Directly quoting what employees said to you during a mystery shop visit is one of the things that helps the mystery shopping company and the client imagine what your visit was really like.
But quotations can be overused. Let’s look at when you would use quotations and when you should leave them out.
First of all, read the guidelines and report form to see if they mention quoting employees. Some clients may want to know exactly what employees said, and others may say not to include direct quotations. You should always follow the guidelines, but what if the guidelines are silent on whether or not you should quote employees? Here are some things to consider about using quotations in mystery shopper reports:
When the specific words used by the employee are important, use a direct quotation. For example, “Are you guys ready to order, or what?” is different than, “Are you ready to order?” In the first example, there is a tone implied that is less-than-pleasant, and using the exact words gives some insight. I wouldn’t quote exactly what an employee said in every interaction, unless it was requested by the client. For many interactions I would probably say something along the lines of: Jane thanked me by name and asked me to return.
If the words used by the employee include profanity, you may not want to include the entire word or phrase in your report. For example, you might replace some of the letters with asterisks, such as f***. Don’t replace all of the letters with asterisks, though. There may be a big difference between **** and ****, but we don’t know because we can’t figure out what the employee actually said.
If you are not sure exactly what the employee said, do not write it as a quotation. Using quotation marks indicates that what is in your report is exactly what was said, not approximately what was said. If you are not 100% certain, do not include a quotation.
You generally do not need to write short expressions such as “thank you” or “hello” as quotations.
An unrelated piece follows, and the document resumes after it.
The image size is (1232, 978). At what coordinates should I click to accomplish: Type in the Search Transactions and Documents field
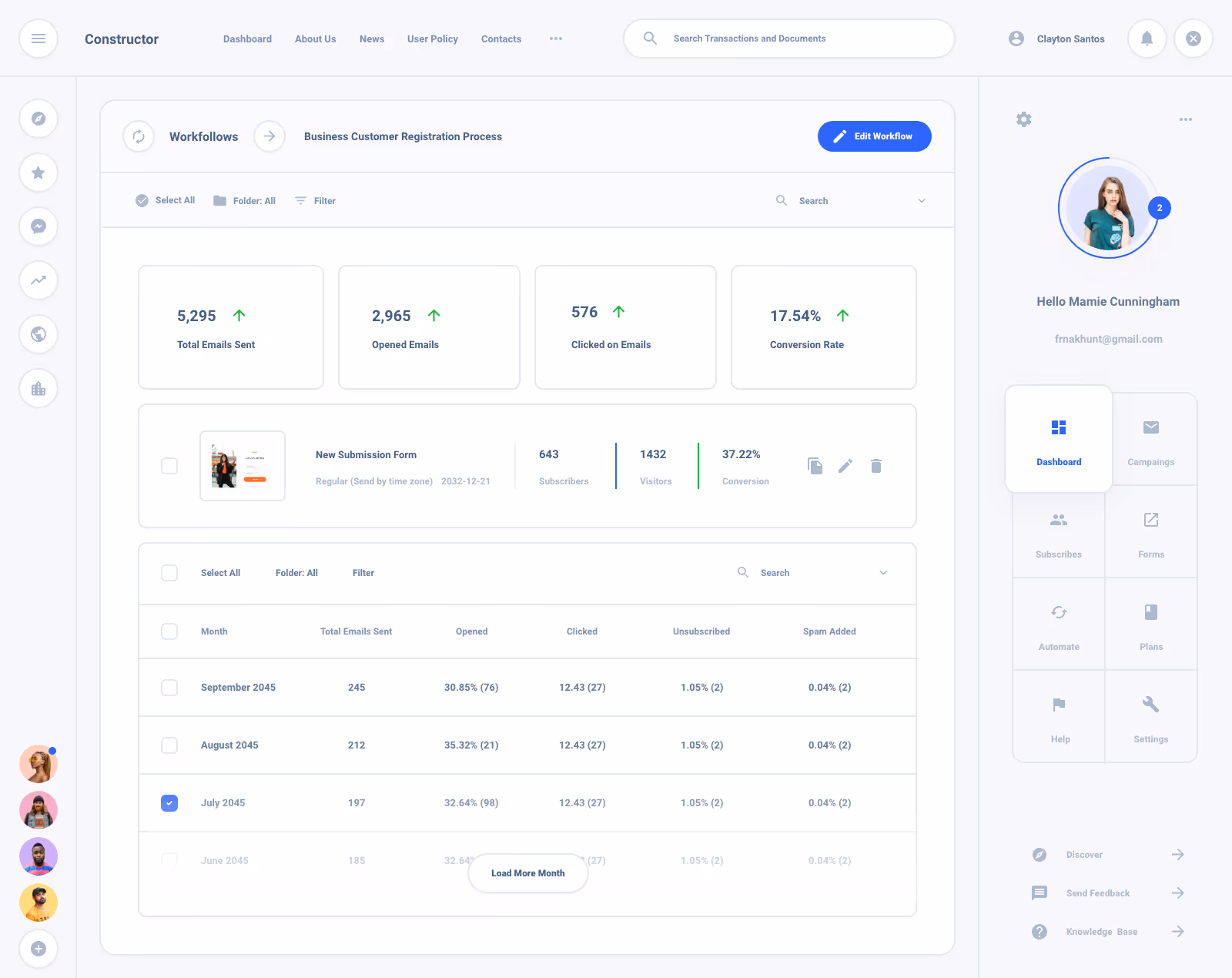tap(788, 39)
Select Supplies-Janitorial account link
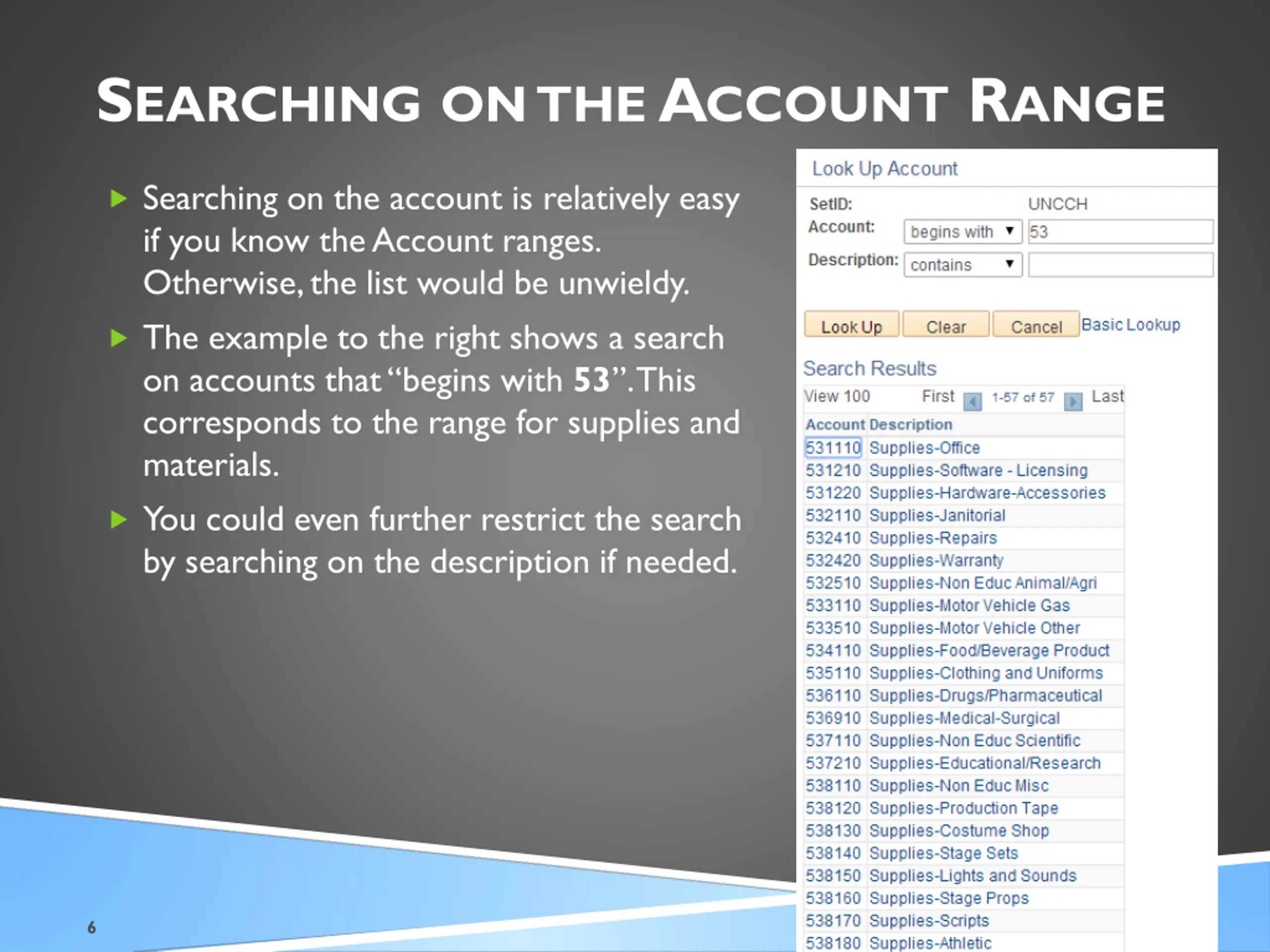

You do not need to recount the entire conversation as quotations: As I entered, John said, “Hello.” I replied, “Hello.” John asked, “Can I help you find anything?” I said, “No, thank you, I am just browsing.” He said, “Let me know if I can help you with anything.”
I probably would not write any of the previous paragraph as quotations. I might write something such as: John greeted me as I entered and asked if he could help me find anything. When I said I was just browsing, he said to let him know if I needed any help.
Quotations add a level of detail that can make your reports better. You might think of them as adding seasoning to your report, just as salt seasons the foods you cook. Like salt, a little is good but too much destroys the flavor. Use quotations sparingly to spice up your reports.